第1章 現在



第3節




偽名、知ってる?とレベッカから問いかけられて、何のことかと問を返すとふふふ、何でしょう?と笑って緑色の三つ編みがいたずらに揺れた。
焼き菓子の作り方、マーカスの弱点、マリナスの馬車の居心地…など、思い付くものをレベッカに聞いてみるも、どれも首を横に振られてしまい、偽名はとうとう観念した。

「分からないわ、レベッカ。何を隠してるの?」
「偽名なら知ってるかもしれないと思ったんだけど、良かった!もうじき、流星群が見えるんですって!」
「流星群……」

レベッカは詳しい星の話をしなかったが、偽名はこの時期に見られる流星群を知っていた。それはヘール・ボップ彗星が導く、ドラゴン座流星群だ。前回見たのは9年前だと記憶しているので少しばかり早いのではと感じていたが、時期的にそれ以外の流星群であるとは考えにくかった。

「偽名?どうかしたの?」
「えっ…あ、いえ。
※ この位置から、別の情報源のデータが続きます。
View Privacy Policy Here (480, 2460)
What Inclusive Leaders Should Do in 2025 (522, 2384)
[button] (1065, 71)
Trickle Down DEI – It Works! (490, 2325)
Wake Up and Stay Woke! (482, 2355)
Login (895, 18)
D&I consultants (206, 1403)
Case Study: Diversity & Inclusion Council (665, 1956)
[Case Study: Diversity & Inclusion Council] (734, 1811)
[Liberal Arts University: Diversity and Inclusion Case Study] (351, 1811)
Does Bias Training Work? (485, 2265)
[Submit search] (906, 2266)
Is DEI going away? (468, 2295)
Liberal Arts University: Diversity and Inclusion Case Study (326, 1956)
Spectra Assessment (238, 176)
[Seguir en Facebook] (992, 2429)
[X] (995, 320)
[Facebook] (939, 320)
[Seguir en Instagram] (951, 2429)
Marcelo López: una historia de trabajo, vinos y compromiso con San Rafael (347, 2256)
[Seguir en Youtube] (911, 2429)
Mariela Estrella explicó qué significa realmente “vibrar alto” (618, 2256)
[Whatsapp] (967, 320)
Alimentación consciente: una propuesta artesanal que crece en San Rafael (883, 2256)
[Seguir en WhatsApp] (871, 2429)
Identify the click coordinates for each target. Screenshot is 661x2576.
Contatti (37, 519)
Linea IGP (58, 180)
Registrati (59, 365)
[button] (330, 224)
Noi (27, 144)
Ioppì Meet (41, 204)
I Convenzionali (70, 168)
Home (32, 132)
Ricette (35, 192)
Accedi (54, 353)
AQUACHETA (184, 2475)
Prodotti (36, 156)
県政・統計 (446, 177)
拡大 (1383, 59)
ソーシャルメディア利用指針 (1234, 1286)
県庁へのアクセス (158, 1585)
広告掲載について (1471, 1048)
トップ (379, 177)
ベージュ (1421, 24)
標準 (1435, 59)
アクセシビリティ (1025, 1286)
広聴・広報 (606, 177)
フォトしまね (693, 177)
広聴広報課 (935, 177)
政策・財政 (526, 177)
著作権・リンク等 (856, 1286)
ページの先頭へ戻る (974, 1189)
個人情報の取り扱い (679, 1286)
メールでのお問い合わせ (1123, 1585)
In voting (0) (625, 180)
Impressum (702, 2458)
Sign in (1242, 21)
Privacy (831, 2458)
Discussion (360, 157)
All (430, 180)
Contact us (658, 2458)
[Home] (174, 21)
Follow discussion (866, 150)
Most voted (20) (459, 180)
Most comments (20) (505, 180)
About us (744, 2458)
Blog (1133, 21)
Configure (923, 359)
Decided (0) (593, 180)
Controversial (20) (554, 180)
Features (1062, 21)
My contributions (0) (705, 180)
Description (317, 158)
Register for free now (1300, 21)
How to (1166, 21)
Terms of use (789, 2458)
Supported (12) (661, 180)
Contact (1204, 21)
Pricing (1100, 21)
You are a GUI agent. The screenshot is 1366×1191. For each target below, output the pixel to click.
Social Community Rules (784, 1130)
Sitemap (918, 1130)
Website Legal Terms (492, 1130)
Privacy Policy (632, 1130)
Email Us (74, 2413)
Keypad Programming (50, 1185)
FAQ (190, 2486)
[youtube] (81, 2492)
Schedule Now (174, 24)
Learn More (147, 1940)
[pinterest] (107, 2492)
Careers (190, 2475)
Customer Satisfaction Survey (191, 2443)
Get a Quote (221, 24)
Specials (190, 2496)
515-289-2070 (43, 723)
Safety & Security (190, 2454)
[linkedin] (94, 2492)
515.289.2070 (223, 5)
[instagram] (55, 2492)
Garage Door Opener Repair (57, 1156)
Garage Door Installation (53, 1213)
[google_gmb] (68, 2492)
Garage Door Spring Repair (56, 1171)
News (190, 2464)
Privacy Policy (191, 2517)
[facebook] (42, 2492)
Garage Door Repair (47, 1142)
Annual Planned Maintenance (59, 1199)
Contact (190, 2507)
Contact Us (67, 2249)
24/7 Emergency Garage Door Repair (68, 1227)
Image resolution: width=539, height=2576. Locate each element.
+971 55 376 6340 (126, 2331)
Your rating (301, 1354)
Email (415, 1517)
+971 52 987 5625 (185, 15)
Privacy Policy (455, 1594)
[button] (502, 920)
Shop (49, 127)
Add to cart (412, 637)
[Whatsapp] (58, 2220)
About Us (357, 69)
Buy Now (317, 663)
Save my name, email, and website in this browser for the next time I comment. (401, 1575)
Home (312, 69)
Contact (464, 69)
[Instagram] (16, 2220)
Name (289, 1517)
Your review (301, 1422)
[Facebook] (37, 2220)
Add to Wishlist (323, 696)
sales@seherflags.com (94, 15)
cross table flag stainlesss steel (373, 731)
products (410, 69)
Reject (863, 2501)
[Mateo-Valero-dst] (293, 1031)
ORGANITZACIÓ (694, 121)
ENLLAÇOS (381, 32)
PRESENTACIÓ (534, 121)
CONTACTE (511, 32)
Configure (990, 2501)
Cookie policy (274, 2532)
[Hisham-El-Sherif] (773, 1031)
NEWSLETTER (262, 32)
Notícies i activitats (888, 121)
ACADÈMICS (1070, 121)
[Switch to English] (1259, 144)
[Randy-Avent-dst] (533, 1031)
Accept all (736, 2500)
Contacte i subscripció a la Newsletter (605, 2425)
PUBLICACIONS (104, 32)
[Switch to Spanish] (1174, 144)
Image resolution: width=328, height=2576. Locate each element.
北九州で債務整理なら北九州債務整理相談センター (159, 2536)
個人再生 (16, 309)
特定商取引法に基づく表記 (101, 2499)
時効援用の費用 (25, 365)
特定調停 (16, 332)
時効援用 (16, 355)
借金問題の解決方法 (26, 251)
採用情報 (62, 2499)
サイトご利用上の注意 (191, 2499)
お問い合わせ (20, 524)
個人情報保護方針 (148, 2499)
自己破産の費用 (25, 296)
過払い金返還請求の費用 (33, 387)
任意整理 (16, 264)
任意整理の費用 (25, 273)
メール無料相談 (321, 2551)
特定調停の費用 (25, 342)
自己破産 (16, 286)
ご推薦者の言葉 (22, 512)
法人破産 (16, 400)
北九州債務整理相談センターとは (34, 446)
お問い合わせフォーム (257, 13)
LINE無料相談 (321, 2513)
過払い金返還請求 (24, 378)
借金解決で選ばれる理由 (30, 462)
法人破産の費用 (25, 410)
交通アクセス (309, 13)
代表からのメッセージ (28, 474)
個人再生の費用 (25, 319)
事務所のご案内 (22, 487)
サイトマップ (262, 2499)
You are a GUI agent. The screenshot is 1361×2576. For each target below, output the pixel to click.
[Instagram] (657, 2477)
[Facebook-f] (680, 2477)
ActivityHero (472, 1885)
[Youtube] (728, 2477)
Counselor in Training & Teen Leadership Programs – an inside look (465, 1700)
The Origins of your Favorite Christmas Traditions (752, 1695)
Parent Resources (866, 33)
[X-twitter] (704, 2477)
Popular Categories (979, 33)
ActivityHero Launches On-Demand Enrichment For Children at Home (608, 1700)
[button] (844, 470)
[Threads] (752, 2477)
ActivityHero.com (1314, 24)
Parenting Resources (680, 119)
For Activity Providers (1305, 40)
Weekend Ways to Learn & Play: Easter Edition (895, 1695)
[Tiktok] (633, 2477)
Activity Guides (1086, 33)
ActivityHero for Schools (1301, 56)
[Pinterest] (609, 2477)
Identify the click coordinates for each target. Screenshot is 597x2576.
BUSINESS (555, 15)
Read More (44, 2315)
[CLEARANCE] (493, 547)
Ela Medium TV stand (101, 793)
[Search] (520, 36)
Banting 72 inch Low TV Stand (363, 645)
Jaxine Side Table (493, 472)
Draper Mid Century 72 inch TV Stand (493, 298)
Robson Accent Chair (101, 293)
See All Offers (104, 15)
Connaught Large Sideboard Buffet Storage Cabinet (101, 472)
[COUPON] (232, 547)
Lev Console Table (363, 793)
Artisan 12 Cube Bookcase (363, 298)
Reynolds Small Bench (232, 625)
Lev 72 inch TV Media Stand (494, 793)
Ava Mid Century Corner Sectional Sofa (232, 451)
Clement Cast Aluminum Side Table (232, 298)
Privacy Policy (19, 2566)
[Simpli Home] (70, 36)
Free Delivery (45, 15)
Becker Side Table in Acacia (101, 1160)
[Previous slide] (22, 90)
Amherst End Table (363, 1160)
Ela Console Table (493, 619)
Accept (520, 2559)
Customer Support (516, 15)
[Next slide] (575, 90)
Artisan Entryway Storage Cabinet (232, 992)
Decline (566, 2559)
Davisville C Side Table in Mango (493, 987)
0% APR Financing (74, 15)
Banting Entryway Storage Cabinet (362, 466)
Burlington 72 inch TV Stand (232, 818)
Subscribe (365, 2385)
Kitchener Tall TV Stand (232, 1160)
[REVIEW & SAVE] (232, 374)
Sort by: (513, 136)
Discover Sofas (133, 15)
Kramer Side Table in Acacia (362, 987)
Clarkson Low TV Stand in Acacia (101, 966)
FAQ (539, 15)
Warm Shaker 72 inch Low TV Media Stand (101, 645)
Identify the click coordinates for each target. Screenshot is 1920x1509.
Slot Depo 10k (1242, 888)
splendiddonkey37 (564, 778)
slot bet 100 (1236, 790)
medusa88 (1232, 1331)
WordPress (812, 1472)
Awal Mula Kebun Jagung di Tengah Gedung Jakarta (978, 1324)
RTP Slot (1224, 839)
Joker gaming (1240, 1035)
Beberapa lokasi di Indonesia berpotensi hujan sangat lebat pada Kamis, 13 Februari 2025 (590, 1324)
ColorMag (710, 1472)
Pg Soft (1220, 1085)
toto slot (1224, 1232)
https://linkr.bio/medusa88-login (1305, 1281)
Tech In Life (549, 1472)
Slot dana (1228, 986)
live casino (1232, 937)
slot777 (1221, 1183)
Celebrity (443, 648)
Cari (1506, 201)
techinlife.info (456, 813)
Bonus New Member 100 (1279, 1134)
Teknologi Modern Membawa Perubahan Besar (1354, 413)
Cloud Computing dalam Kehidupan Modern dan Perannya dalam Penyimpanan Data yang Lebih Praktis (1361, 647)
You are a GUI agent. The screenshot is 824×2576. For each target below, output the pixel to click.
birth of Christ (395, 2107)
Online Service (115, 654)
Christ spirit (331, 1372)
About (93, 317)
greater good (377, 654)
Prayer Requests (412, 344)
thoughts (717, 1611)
流星群…さぞ美しいでしょうね」
「ええ!私もとても楽しみ!何をお願いしようか今から考えてるの!」

無邪気なレベッカの笑顔に、偽名の心は暖かくなった。それと同時にあの日を思い出す。


9年前は澄み渡る夜空であった。前々から本名の家の屋根裏部屋から共に見ようと約束していたのだ。そこは暖炉も届かない寒い部屋で、本名達は毛布にくるまって温かい飲み物を片手に空を見上げていた。
そして彼は本名の手を握って、 何かを言いかけたのだが、その口が何を紡いだのかは、彼女の知るところではなかった。


「偽名、どうかした?」
「流星群には思い出があって…少し思い出してしまったの。ごめんなさい、レベッカ」
「羨ましい、流星群の思い出があるなんてとってもロマンチックね!」
「ふふ、そうね…」

忘れもしないあの日がそんなに前になるなんて、偽名は懐かしさで夜の空を見上げたが、そこには流れ星の一つも見ることは叶わなかった。
今日は曇り空だ。星たちの輝きは弱く月はぼんやりとその光を湛えている。

「レベッカ、では知ってるかしら。この流星群は10年に一度しか見られない特別なものなのよ?」
「そうだったの?すごい、偽名がそんなこと知っていたなんて!さっきの思い出は10年前ということ?」
「そうよ。そしてね、このドラゴン座の流星群は特に強い光なんですって。だから願いも叶うのだと聞いたことがあるわ」

感動するレベッカの反応を見つつ、偽名は母の言葉を思い出していた。ドラゴン座の流星群の話はすべて星好きの母から聞いたもので、暖炉の前で編み物をしながらゆっくりと星の話をする母の姿を偽名は思い浮かべた。
興味深く聞いてはいたものの、あの頃は偽名も幼く、母の話す星の話の半分も理解出来ていなかっただろう。振り返ると勿体ないことをしていたと彼女達は感じた。

「そんなに素敵な流星群なのね!」
「ええ、是非レベッカにも大切な人と見て欲しいわ」
「大切な人、と…」

冷えるから毛布と温かい飲み物を用意したのは母だったか、自分だったか。偽名は曖昧な記憶に蓋をした。今年は共に見られるはずがないのだ。だってあの人は今――

「偽名は誰と見るの?」
「……誰と?そう、ね………誰でしょうね」
「…偽名?」

彼女の前で感傷的になって気を遣わせるのは申し訳ないと思いつつ、偽名はもう一度夜空を見上げた。そこには雲隠れする月が相変わらず輝き続けていた。半分ほどが雲の切れ目から顔を出していたが、すぐにそれもぼんやりとした影に包まれてしまった。

「晴れるといいわね」
「そうね…」

偽名に倣って空を見上げるレベッカは、一体誰とあの流星群を見るのだろう。幼なじみの弓使いだろうか、それとも緑色の従騎士だろうか。偽名は口元に笑みを浮かべて、彼女の三つ編みが揺れるのを見ていた。